Samstag added he does not remember the crash, which occurred just nine miles into the 59-mile course, but that he had pieced together what happened from others’ accounts.
He had been leading the pack of cyclists, going downhill at almost 50 miles per hour, when he approached the vehicle. When the driver — confused after having pulled onto a race course — stopped his car suddenly, Samstag was unable to react in time to avoid collision.
“People have said that I slammed on my brakes, but I just couldn’t stop in time,” Samstag said. “I hit the windshield.”
The driver, a man in his 70s heading to church with his wife, is not being charged in the accident, according to Cyclists International.
Samstag plans to return to campus by the start of the school year.
“Penn has been very helpful,” he said. “The head of student health has contacted me. They’ll help with everything — every kind of doctor.”
But the recovery process will be long and may hinder Samstag’s professional aspirations.
“I had dreams of being a pro cyclist some day, but I don’t know if it’ll happen,” he said. “I was trying to be in an elite level of cycling. [The accident is] definitely going to put a damper on things for a while.”
Samstag, a Pittsburgh native, had devoted his summer to training, riding five or six days a week.

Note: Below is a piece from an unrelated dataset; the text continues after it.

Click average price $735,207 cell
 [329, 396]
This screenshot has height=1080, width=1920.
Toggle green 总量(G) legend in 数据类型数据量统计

At school, Samstag serves as vice president of Penn Cycling, a club for undergraduate and graduate students interested in the sport.
“They’ve been immensely supportive,” he said of the members of Penn Cycling. “They’ve checked on me, called me, messaged me. The cycling community around Pittsburgh has been the same way.”
“Every member of Penn cycling who has ridden alongside Colby is his friend, we were all truly saddened at the news,” engineering PhD candidate and Penn Cycling member Jason Ruth wrote in an email after the accident. “Colby is a great cyclist and enthusiastic competitor.”